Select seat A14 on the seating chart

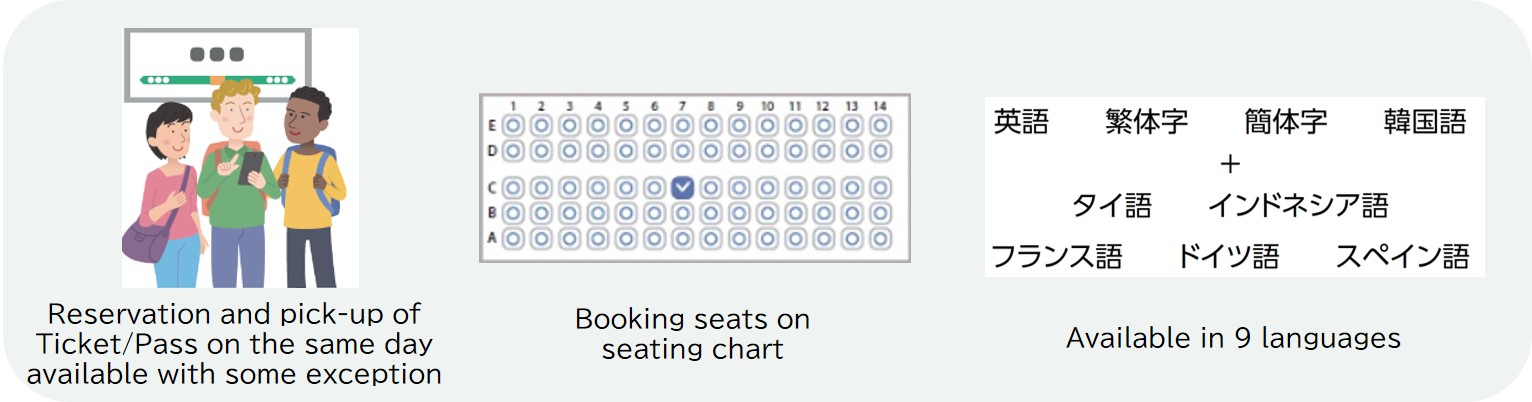pos(880,238)
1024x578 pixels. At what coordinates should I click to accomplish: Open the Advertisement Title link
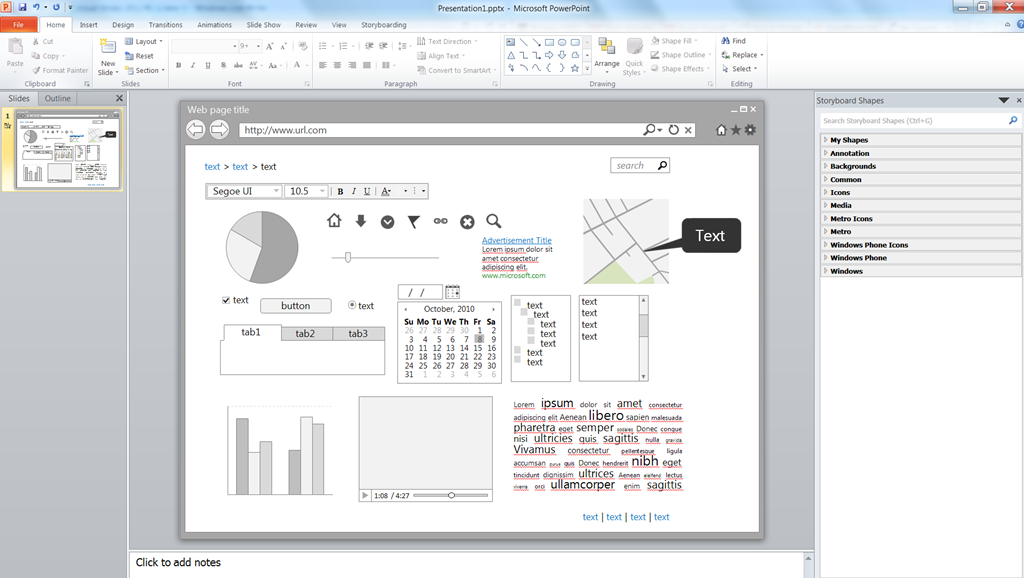(x=517, y=240)
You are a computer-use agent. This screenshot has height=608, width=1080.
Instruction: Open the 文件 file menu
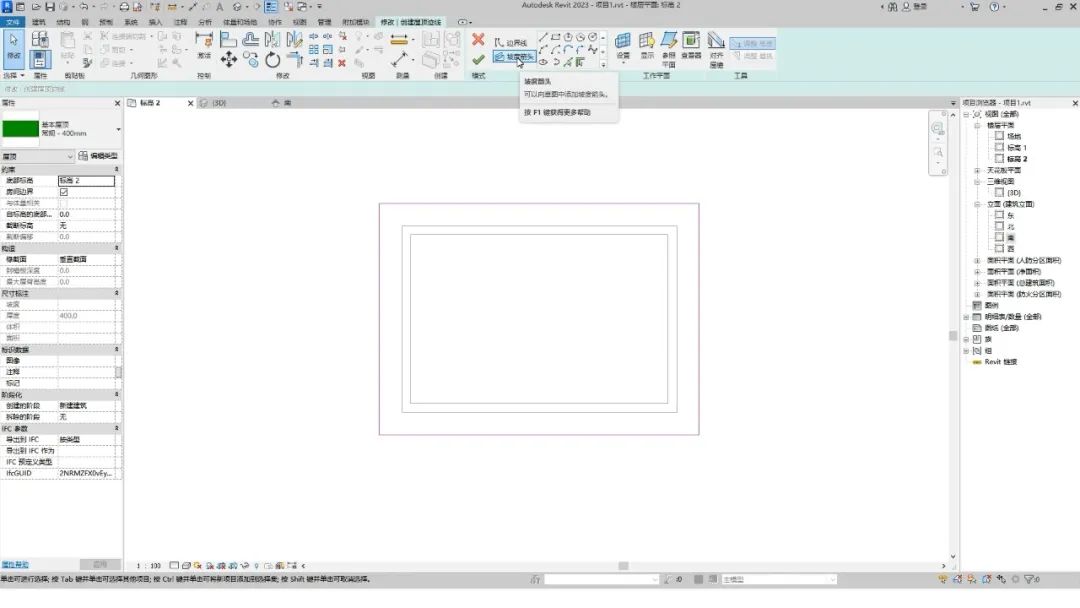(x=13, y=21)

The task ::
Please print all the entries exactly as written, but drop the pictures.

Response ::
Select seat A14 on the seating chart

pos(880,238)
1024x578 pixels. At what coordinates should I click to accomplish: Open the Advertisement Title link
(x=517, y=240)
You are a computer-use agent. This screenshot has height=608, width=1080.
Instruction: Open the 文件 file menu
(x=13, y=21)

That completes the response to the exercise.